Jedni pobudowali autostrady, żeby sobie można było łatwo pojechać na południe i nad ciepłe morze. Inni pobudowali hotele, zajazdy i restauracje, jeszcze inni powymyślali GPS, nawigacje, wirtualne mapy, potem ktoś wpadł na genialny pomysł i stworzył to forum, gdzie wielu innych ludzi opisało w zasadzie wszystko o dojazdach i samej Chorwacji.
Czyli wszystko coraz bardziej sprzyja podróżowaniu, wygodzie i dostępowi do wszelkich informacji.
A tymczasem na forum cro.pl okazuje się, że co chwilę przyleci ktoś, kto albo nie umie z tego wszystkiego zrobić prostego użytku, albo ...no właśnie, albo co?
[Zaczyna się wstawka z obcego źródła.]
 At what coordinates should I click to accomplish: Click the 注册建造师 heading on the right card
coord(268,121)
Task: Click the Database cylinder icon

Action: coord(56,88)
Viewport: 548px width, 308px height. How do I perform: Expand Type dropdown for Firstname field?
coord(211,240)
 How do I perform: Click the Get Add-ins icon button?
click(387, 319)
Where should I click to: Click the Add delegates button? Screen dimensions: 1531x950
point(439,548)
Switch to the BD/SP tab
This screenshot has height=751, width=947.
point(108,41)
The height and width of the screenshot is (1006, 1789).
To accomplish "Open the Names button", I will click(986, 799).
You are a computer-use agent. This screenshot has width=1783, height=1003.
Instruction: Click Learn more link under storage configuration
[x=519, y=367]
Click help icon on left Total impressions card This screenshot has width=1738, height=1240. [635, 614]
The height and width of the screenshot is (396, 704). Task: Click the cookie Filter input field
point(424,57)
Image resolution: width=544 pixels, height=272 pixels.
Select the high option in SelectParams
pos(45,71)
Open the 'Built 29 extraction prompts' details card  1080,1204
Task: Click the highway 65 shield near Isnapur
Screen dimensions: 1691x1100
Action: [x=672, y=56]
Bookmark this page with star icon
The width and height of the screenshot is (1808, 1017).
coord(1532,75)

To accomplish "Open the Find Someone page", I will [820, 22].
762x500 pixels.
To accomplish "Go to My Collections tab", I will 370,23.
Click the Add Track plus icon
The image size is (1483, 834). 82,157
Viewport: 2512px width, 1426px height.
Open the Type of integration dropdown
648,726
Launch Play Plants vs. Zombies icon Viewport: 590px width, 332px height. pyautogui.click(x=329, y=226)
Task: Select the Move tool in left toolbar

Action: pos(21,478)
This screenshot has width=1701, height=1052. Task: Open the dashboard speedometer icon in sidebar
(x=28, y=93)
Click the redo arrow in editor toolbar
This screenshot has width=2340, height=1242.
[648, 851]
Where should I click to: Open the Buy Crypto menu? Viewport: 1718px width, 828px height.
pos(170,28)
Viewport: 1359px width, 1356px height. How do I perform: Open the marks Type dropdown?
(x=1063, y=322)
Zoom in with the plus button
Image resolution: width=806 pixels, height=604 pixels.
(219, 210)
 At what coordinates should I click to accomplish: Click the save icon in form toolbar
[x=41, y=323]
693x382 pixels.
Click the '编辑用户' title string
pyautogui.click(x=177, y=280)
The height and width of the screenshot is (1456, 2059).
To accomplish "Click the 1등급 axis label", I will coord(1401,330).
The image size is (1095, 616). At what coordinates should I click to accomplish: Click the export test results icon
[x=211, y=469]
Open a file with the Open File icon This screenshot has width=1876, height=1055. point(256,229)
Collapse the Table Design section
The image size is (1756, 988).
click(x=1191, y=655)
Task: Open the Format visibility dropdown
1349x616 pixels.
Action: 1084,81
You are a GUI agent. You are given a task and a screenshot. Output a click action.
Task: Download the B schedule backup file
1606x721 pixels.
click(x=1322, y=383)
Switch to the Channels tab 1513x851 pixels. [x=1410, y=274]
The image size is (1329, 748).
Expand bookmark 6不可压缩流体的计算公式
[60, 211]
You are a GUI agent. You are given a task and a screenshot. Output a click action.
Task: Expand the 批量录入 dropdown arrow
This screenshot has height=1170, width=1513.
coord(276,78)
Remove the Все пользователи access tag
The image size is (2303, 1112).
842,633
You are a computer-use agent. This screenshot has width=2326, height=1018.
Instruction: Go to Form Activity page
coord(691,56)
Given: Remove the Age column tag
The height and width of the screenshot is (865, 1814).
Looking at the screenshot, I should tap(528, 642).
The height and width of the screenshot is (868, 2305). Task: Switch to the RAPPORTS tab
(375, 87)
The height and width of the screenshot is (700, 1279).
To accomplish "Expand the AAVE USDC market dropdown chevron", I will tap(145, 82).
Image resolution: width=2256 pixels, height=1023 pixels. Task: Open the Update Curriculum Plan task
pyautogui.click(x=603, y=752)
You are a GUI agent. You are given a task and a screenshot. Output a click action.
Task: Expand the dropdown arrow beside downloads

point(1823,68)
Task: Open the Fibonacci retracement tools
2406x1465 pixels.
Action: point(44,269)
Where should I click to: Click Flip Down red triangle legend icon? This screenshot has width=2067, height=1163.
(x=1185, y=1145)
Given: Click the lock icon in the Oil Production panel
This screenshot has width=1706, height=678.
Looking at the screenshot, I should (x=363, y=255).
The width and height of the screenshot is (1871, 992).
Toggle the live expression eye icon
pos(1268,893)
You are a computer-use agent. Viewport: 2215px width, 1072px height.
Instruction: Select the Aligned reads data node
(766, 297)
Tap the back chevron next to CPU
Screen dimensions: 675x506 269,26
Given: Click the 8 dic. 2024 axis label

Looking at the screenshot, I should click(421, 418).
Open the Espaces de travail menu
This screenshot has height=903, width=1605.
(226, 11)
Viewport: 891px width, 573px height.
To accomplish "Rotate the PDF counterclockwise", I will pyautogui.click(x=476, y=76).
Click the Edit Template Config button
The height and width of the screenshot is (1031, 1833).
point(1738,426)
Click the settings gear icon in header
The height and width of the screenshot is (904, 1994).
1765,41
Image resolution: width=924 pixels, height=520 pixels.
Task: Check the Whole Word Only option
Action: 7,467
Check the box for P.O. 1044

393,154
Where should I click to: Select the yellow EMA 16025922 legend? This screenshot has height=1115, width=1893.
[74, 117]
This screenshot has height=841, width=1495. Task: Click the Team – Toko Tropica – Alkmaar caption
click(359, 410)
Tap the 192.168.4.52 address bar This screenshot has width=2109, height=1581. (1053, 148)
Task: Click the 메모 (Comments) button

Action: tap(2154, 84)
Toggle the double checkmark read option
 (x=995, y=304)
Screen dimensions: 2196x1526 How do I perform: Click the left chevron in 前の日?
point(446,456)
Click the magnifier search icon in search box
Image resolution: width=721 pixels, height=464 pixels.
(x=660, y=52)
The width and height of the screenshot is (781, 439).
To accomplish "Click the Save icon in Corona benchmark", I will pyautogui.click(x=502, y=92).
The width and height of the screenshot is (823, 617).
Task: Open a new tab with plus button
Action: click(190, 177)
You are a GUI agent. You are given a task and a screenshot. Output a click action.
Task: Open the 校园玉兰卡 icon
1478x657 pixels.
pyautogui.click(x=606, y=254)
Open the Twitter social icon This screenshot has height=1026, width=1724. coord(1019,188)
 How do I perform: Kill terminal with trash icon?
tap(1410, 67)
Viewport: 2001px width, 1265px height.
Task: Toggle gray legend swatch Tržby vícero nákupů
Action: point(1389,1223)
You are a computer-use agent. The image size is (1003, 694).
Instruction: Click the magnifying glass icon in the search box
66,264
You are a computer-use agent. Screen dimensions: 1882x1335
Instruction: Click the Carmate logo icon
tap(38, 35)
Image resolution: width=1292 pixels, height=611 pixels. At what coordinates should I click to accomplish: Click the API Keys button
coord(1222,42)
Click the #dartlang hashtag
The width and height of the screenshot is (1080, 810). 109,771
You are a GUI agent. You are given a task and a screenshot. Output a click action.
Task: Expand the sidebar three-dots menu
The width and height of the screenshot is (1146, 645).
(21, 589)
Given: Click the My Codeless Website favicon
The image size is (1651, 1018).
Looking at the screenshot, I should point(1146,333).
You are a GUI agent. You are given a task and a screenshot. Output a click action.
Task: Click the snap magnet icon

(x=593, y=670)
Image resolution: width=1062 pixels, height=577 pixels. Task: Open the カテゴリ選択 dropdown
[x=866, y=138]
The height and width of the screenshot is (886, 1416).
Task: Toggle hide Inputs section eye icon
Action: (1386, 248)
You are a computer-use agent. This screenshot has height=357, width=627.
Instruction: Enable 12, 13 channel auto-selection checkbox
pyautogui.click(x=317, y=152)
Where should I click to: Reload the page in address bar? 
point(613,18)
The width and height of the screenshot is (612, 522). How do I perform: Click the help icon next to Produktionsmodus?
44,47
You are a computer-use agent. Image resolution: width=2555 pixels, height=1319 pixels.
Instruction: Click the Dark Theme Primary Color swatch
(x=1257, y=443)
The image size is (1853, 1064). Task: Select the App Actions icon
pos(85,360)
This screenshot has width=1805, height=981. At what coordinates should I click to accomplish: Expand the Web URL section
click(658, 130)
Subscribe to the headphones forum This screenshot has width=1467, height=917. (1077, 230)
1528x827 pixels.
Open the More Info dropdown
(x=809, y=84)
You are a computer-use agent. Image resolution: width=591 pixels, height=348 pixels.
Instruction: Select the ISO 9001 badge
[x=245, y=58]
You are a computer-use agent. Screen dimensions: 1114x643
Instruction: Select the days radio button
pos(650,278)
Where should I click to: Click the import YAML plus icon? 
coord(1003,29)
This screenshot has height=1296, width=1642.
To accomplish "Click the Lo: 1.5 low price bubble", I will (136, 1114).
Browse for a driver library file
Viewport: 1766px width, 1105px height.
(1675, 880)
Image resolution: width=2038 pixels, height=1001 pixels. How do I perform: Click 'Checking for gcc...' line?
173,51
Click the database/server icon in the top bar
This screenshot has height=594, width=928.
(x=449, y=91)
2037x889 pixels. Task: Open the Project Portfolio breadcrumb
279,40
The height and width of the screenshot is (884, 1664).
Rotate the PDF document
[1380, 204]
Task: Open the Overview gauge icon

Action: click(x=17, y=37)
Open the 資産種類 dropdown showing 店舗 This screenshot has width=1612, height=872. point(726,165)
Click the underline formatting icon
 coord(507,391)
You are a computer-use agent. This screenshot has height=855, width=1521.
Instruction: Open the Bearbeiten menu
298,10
Nie czyta ze zrozumieniem, czy nie patrzy na to co czyta??? Dziwne zjawisko...
Wygląda i na to, że to wszystko olewacie no i potem jeszcze macie takie same głupie/ niepotrzebne problemy....pytacie w kółko o to samo, tak jakby ta prosta i wygodna podróż miała wam zastępować ten faktyczny urlop nad morzem- kurde, ja tego nie pojmuję...
Sorry za wywody, ale ta ilość tych samych pytań jest ostatnio straszna...
Jeden przez drugiego dubluje się tym samym.
To się już robi męczące i zniechęcające.
Dużo już nie brakuje, żeby to forum stało się śmietniskiem zamiast encyklopedią o CRO.
Pozdr.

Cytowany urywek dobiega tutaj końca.